12.权利要求1的方法，其特征在于，基质(1)是金属、半导体或导电性聚合物。

13.权利要求1的方法，其特征在于，生物分子(3)是免疫结合分子，并且所述分析是免疫分析。

14.权利要求13的方法，其中所述免疫结合分子是抗体或其免疫活性片段。

15.用于分析的生物传感器，其中包括基质和连接在基质(1)上的生物分子(3)，其特征在于，生物分子(3)与亲水性生物分子排斥分子(5)一起直接共价连接在基质上，生物分子排斥分子覆盖生物分子(3)之间的表面以防止分析物(4)与其它生物分子的非特异性结合。

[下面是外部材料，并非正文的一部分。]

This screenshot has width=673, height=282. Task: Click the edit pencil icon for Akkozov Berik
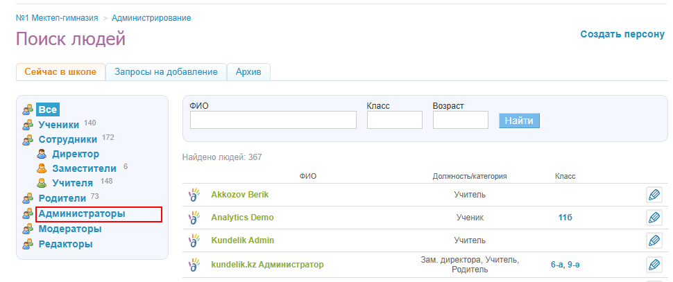[654, 195]
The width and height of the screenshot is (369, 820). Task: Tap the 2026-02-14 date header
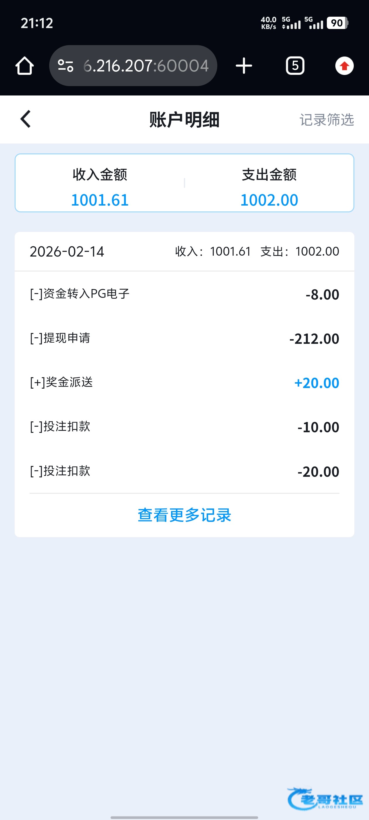point(67,251)
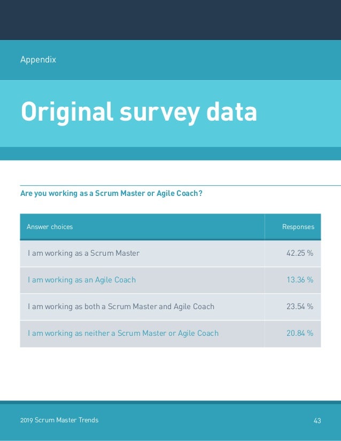This screenshot has height=441, width=341.
Task: Click the 23.54 % response value
Action: tap(299, 306)
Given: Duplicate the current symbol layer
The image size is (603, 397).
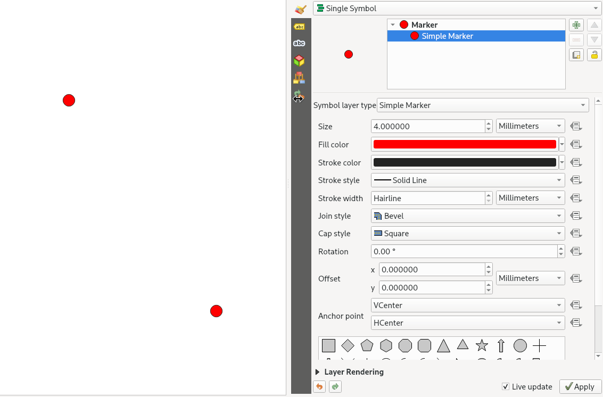Looking at the screenshot, I should point(576,55).

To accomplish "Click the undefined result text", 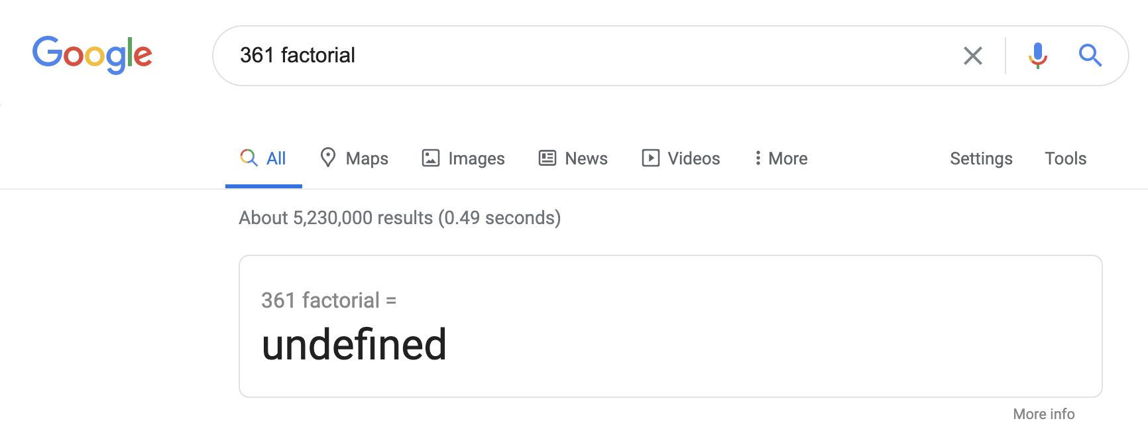I will (x=354, y=345).
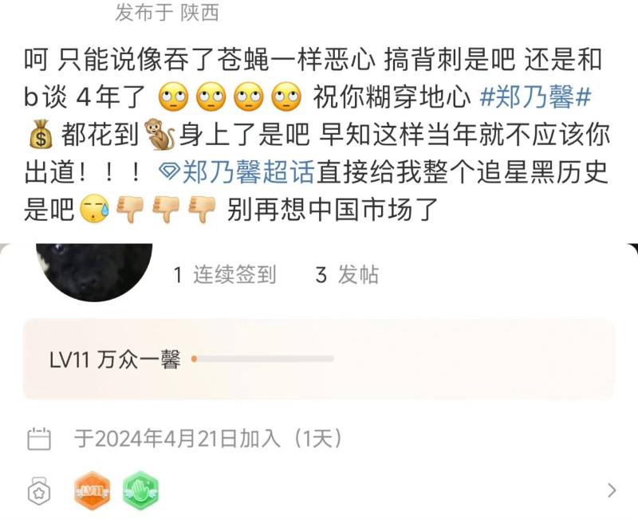
Task: Tap the green hand hexagon badge
Action: 141,490
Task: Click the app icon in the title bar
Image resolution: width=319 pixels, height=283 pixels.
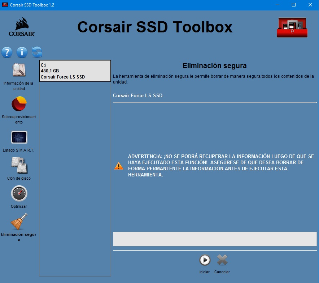Action: pyautogui.click(x=5, y=5)
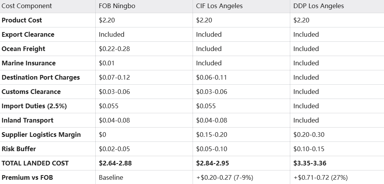Click the "Baseline" cell in Premium row
Image resolution: width=384 pixels, height=184 pixels.
click(111, 177)
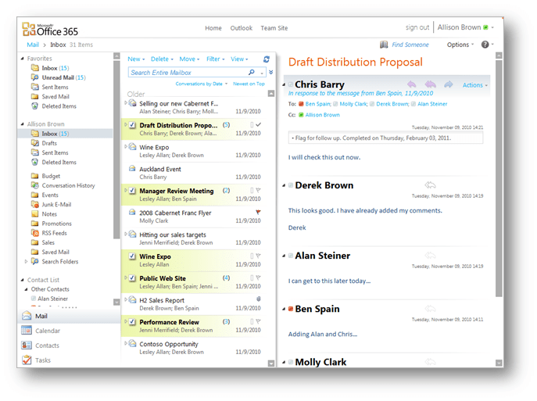Screen dimensions: 537x401
Task: Click Forward arrow on Chris Barry's message
Action: coord(448,84)
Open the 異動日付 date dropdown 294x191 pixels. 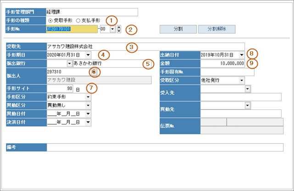point(88,114)
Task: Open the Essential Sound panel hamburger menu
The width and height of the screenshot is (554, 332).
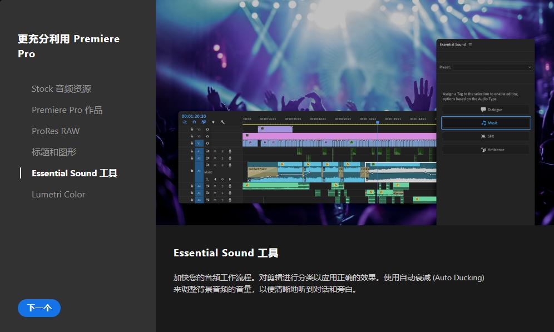Action: pos(470,45)

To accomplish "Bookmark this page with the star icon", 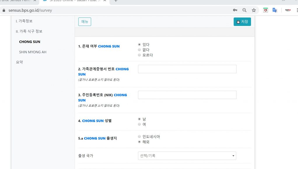I will click(x=254, y=10).
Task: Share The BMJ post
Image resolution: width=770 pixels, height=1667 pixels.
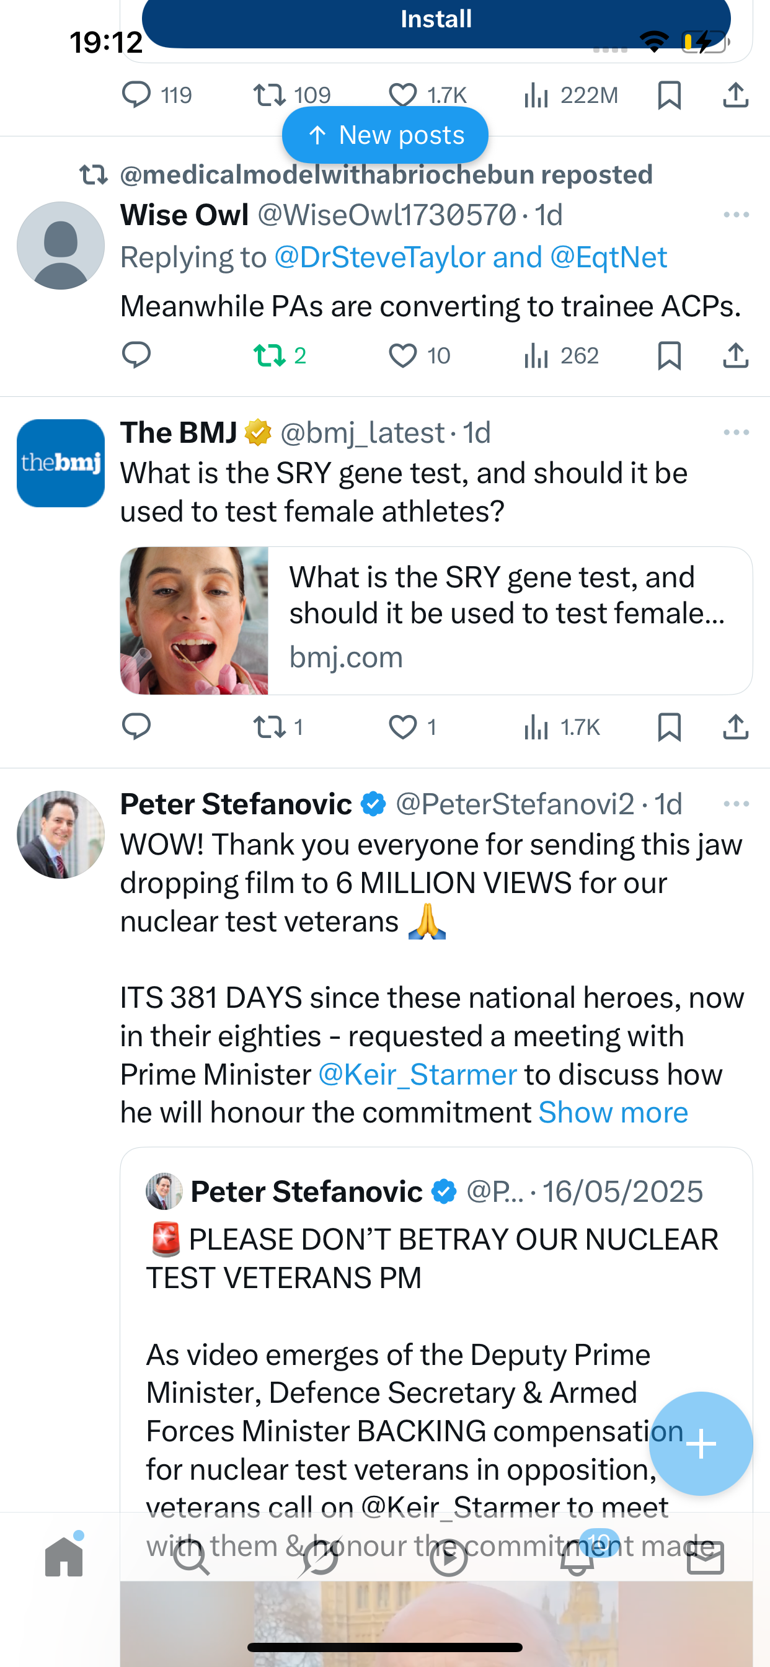Action: click(x=736, y=727)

16.权利要求15的生物传感器，其特征在于，亲水性生物分子排斥分子(5)经由官能团共价连接在基质上。

17.权利要求16的生物传感器，其中所述官能团是硫化物、二硫化物或巯基。

18.权利要求15、16或17的生物传感器，其特征在于，所述亲水性生物分子排斥分子(5)是亲水性聚合物。

19.权利要求15的生物传感器，其特征在于，所述亲水性生物分子排斥分子(5)在基质的固体表面上自我装配。

20.权利要求15的生物传感器，其特征在于，所述基质是这样的类型，其能够诱导信号改变，该信号改变是与在基质表面上的生物分子(3)结合的分析物(4)增加的指示，所述传感器还包括用于将信号发向基质(1)的部件，和用于检测由于和基质(1)相互作用而导致的信号改变的部件。

21.权利要求20的生物传感器，其特征在于，所述基质(1)是表面等离子共振相容性材料，用于发射信号的部件是光发射部件，用于检测信号的部件是一个或多个用于检测从基质与电介质材料之间的界面上反射的信号的光检测器。

22.权利要求20的生物传感器，其特征在于，所述生物传感器是厚度剪切模式共振器传感器。

23.权利要求22的生物传感器，其中所述厚度剪切模式共振器传感器是石英晶体微量天平传感器。